GENOVA – “Abbiamo visto le recenti nomine dei vertici delle Autorità portuali italiane, 14 sulle sedici esistenti e non c’è nemmeno una donna”.
E’ l’ennesima denuncia lanciata da Wista Italy, l’associazione delle professioniste del settore marittimo nazionale, per voce della sua presidente Costanza Musso, in una lettera aperta indirizzata alla premier Giorgia Meloni, al ministro dei Trasporti Matteo Salvini, al governo, alle commissioni preposte e alle Regioni.
“Su 16 Authority 14 presidenze sono state assegnate a uomini” – dice la presidente Musso – “Eppure la presenza femminile in tali enti è al 46%, il 31% dirigenti. Le competenze ci sono”
Il tema è stato più volte rilanciato da Wista Italy in questi anni, perchè la storia delle governance portuali nazionali vede solo 2 donne presidenti e 6 segretari a fronte di circa 300 nomine complessive.
“Niente di nuovo” – chiosa Wista Italy- a fronte di una presenza femminile nelle Autorità portuali pari al ‘46%, circa 700 unità, con il 47% di donne quadri e il 31% di dirigenti”.
Per Musso “Si può fare di più e lo abbiamo chiesto in modo accorato quando, a marzo, siamo andate a presentare, a Montecitorio, ospiti del presidente della Commissione Trasporti, Salvatore Deidda, il libro per il trentennale di Wista Italy “Donne sul Ponte di Comando”.
“Le nomine dei vertici delle Autorità portuali hanno anche un valore simbolico. Escludere le donne dai vertici consolida stereotipi e barriere culturali che da decenni Wista Italy, l’associazione delle donne dello shipping che oggi presiedo, combatte. Perché qui le competenze ci sono eccome, come dimostrano i dati, e c’è anche la voglia di fare la nostra parte e metterci in gioco per contribuire alla crescita del settore dei porti anche con un’impostazione complementare a quella maschile”.
Mancano ancora le ultime nomine:
“Ci auguriamo di essere smentite con le ultime nomine attese nei prossimi giorni perché l’assenza totale di donne a capo delle autorità portuali non è solo un problema di parità di genere: è un problema di crescita e sviluppo del settore”
Per Wista Italy: “Le competenze oggi non hanno genere ed escludere metà della popolazione dai luoghi decisionali ha un impatto negativo sulla qualità stessa delle istituzioni e priva il paese di risorse fondamentali per la crescita”.

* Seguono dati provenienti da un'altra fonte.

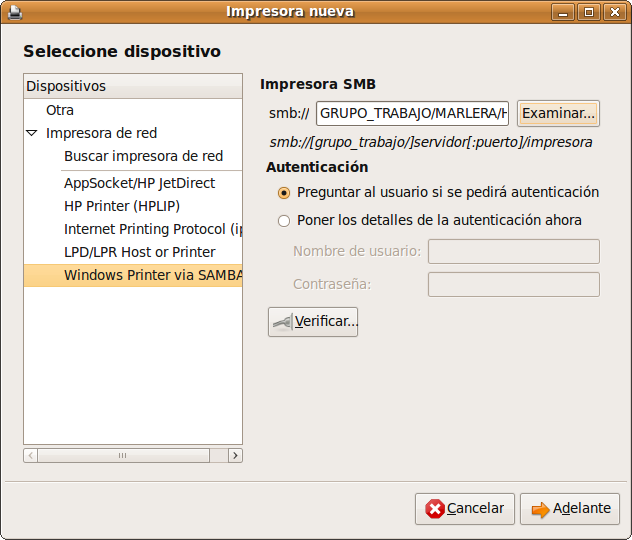Click the printer icon in title bar
This screenshot has width=632, height=540.
coord(13,12)
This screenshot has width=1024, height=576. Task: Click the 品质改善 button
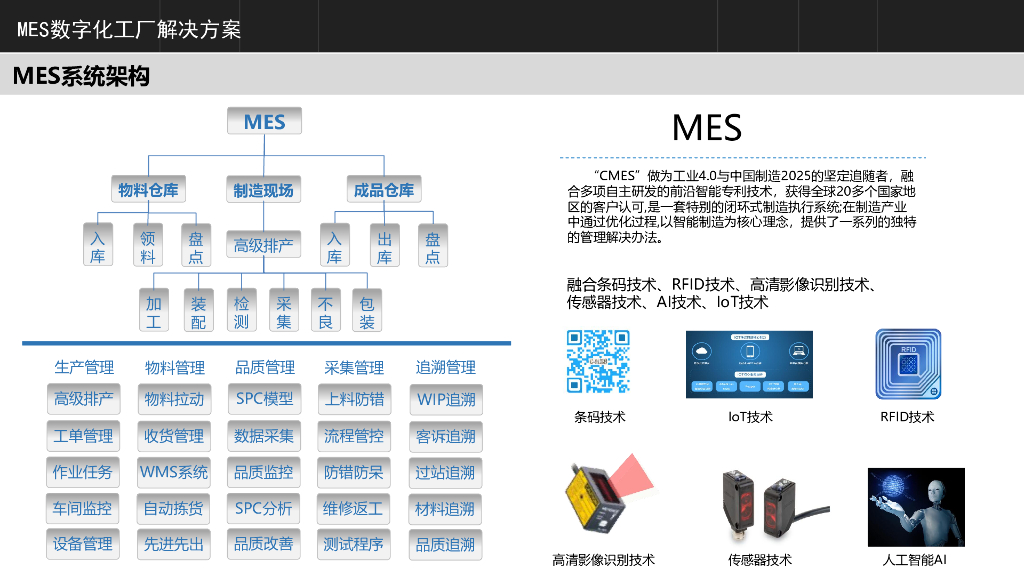click(x=264, y=544)
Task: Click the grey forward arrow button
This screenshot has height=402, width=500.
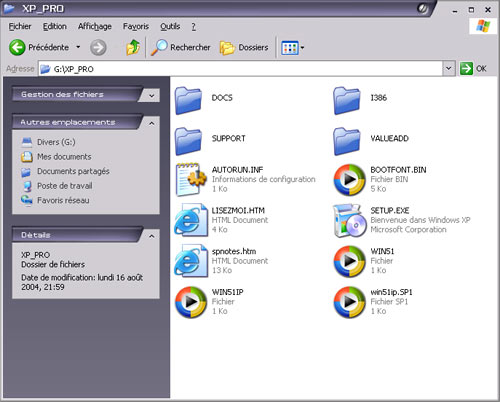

Inclusione e uguaglianza nel settore marittimo
Prosegue la lettera: “Negli ultimi anni si sono fatti passi avanti per promuovere l’inclusione e l’uguaglianza tra uomini e donne nel settore portuale – scrive la presidente di Wista – I dati delle Autorità lo dimostrano. Molte aziende e istituzioni stanno adottando politiche per favorire la partecipazione femminile, come programmi di formazione dedicati, iniziative di mentoring e misure per garantire pari opportunità di carriera. Introduzione di protocolli volti a mettere a disposizione delle lavoratrici e dei lavoratori un ambiente in cui sia rispettata la dignità di ognuno e siano favorite le relazioni interpersonali basate su uguaglianza e reciproca correttezza, anche attraverso forme di collaborazione per il superamento di eventuali situazioni discriminatorie di genere, individuali e collettive. Ma tutto questo non basta”.
Il tetto di cristallo
“Evidentemente permane il tetto di cristallo che impedisce alle donne di accedere a ruoli di leadership. Promuovere la parità di genere nei porti italiani significa lavorare insieme per creare un ambiente più equo, inclusivo e rappresentativo di tutte le persone che contribuiscono al settore con l’obiettivo di non pregiudicare il curriculum di nessuno, puntando invece sull’efficienza di ruolo”.
Cambiare le regole
“Altrimenti, se il settore non riesce autonomamente a raggiungere una situazione di parità, allora bisogna cambiare le regole per accelerare questo cambiamento – scrive ancora Musso -. Allora chiediamo le quote rosa, anche nei porti italiani, cioè misure volte a garantire una rappresentanza minima delle donne attraverso obblighi di percentuale o posti riservati, in modo da mettere a sistema un nuovo paradigma culturale. A noi le quote rosa non piacciono ma sono innegabilmente un acceleratore importante basti pensare che nelle aziende di grande dimensione, dove sono state adottate come obbligo di legge, hanno portato la componente femminile nei CdA dal 7% al 44% in 10 anni e a risultati aziendali migliori misurati in modo tangibile”.